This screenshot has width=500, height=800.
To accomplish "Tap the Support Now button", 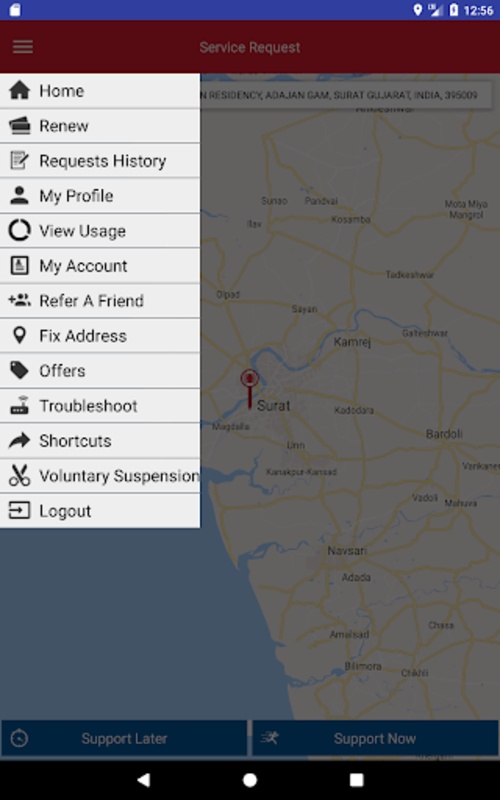I will 375,738.
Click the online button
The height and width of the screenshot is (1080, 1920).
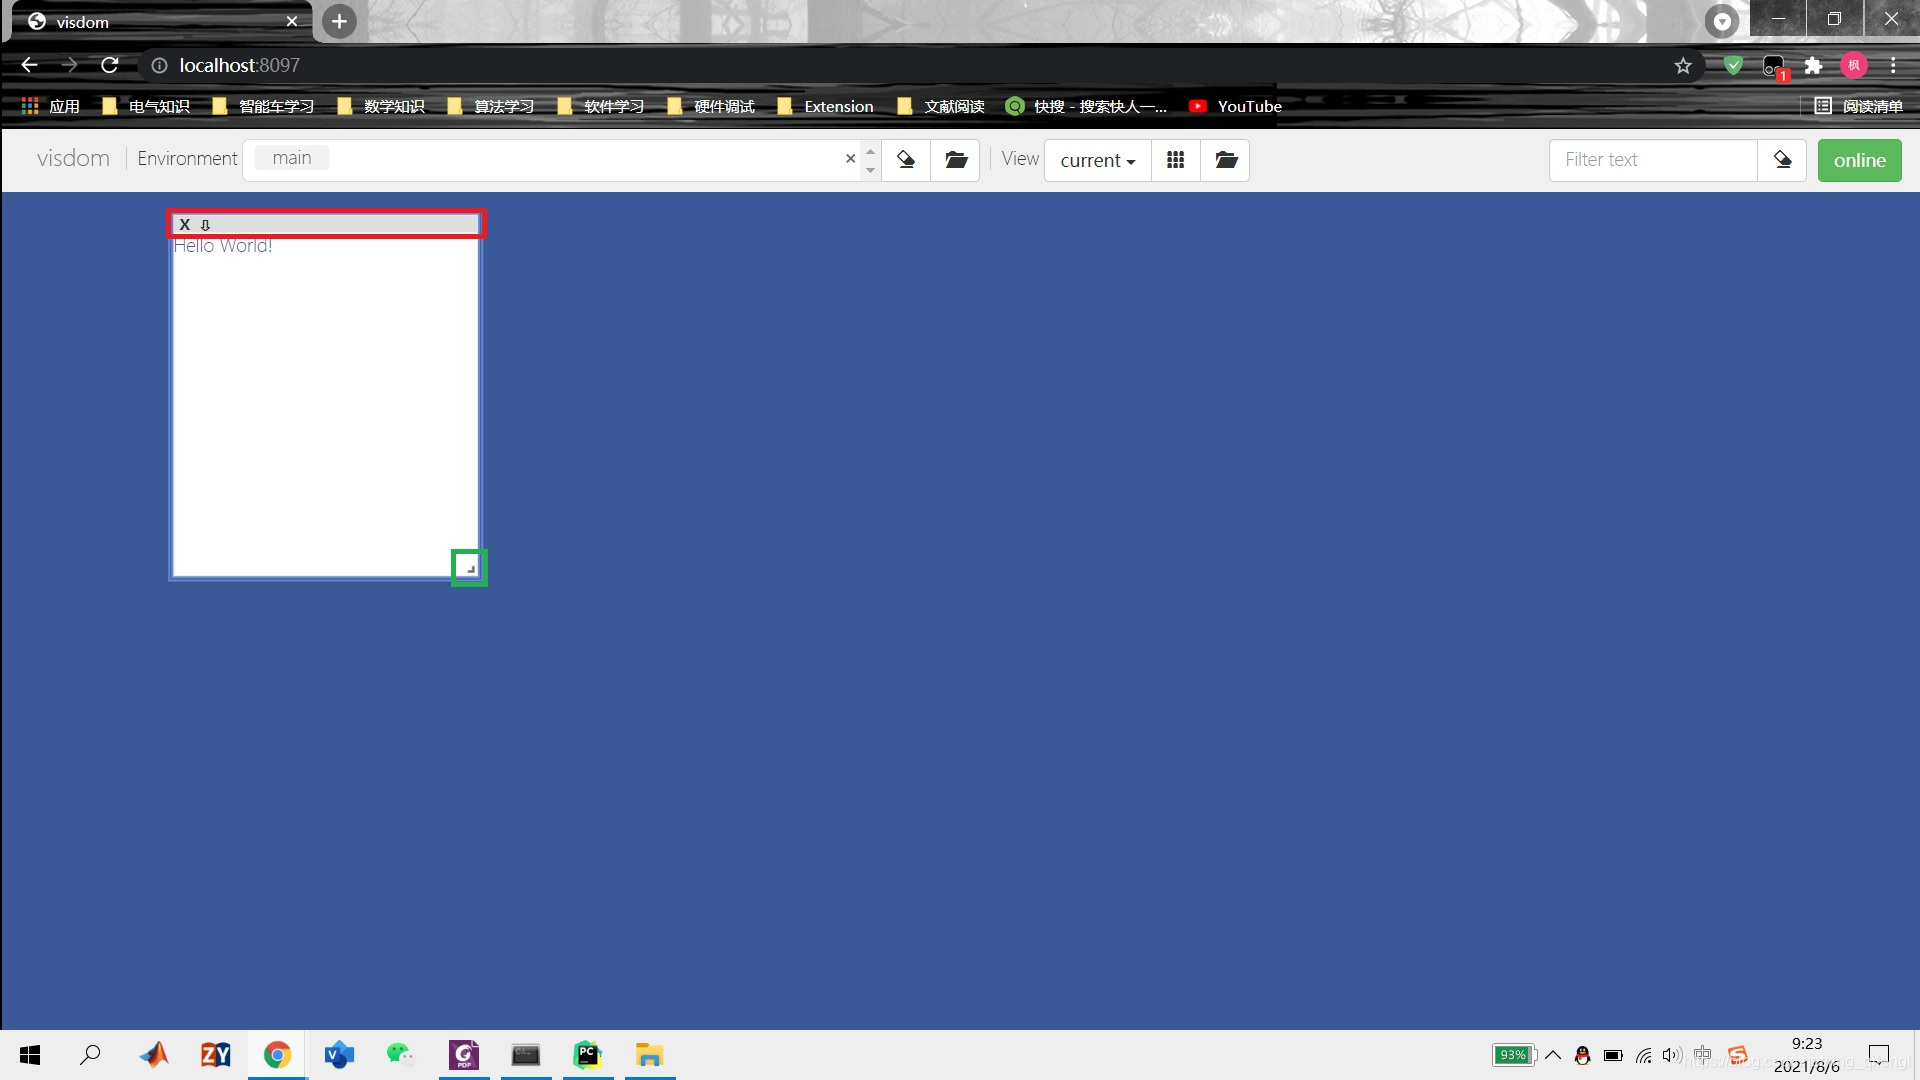pos(1859,160)
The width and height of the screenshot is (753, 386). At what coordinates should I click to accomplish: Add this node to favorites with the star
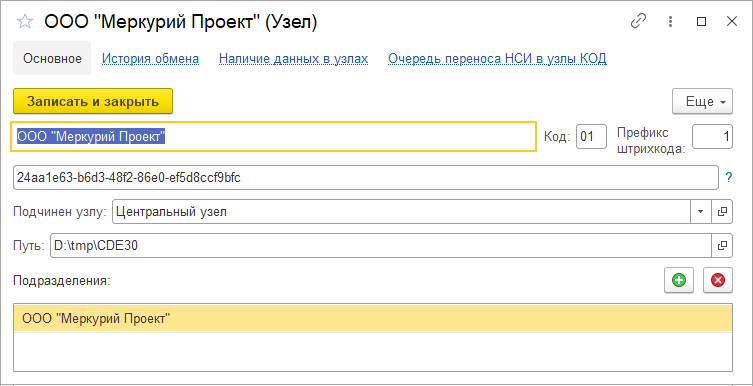25,22
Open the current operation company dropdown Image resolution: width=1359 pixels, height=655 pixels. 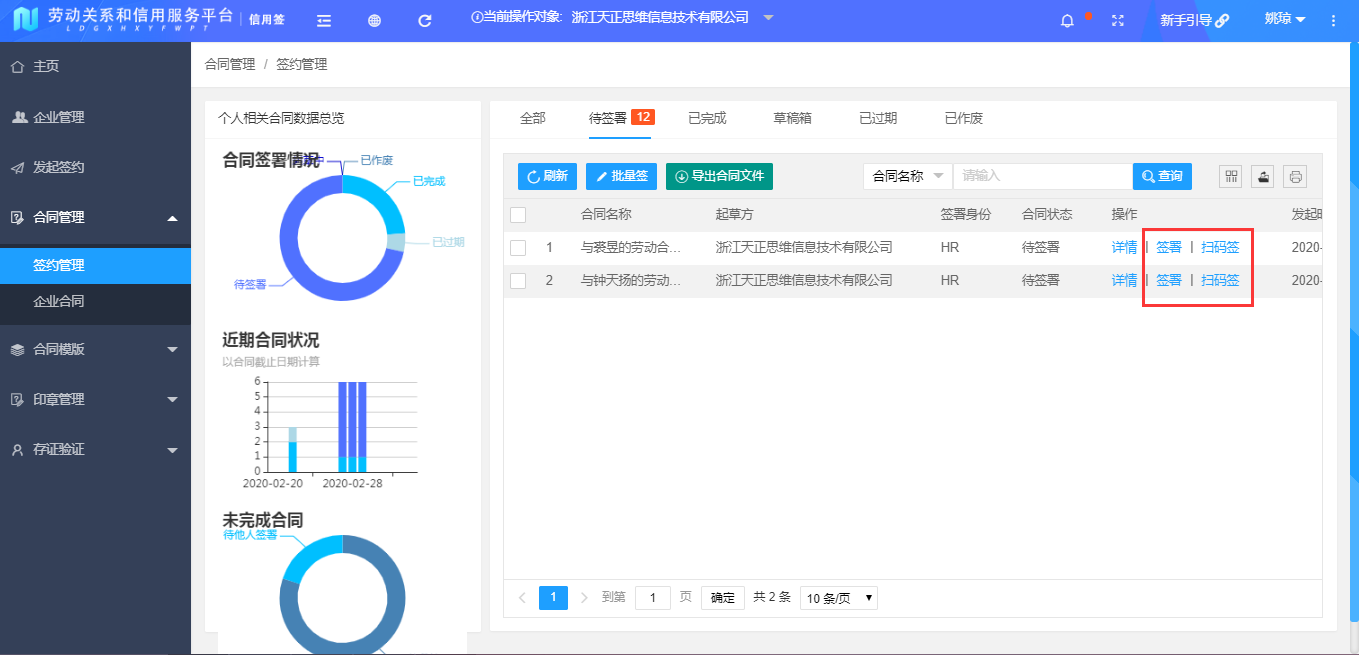point(766,18)
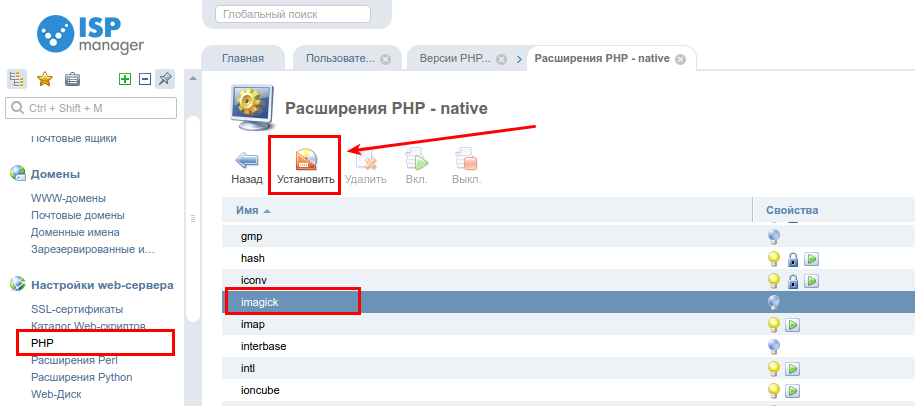Open the favorites star icon in sidebar
Image resolution: width=915 pixels, height=406 pixels.
pos(44,79)
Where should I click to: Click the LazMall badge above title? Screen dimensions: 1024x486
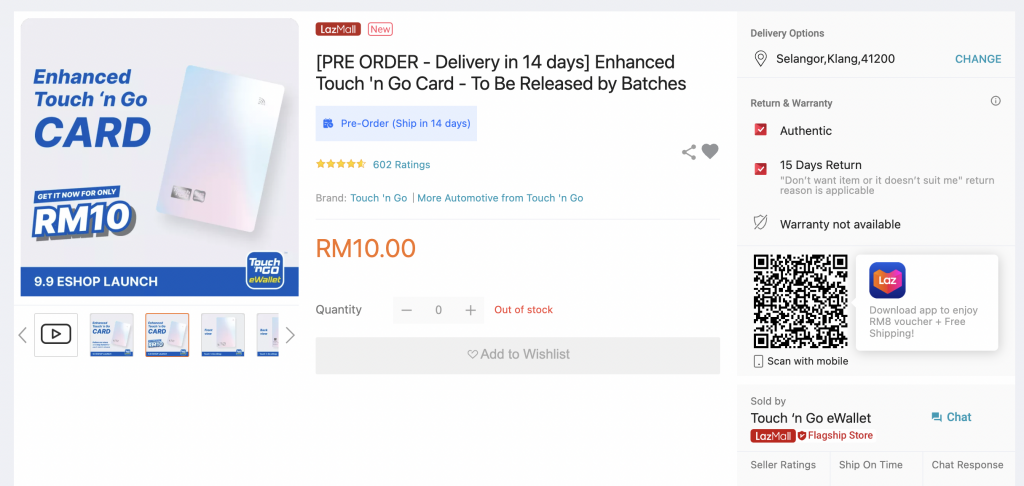click(x=338, y=29)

**Instructions for the task**: Pictures are to be left out; the answer must otherwise be exactly the lines from the one with "Where should I" through the final line of the entries above, both included.

**Response to this task**:
Where should I click to: Click the LazMall badge above title? Screen dimensions: 1024x486
click(x=338, y=29)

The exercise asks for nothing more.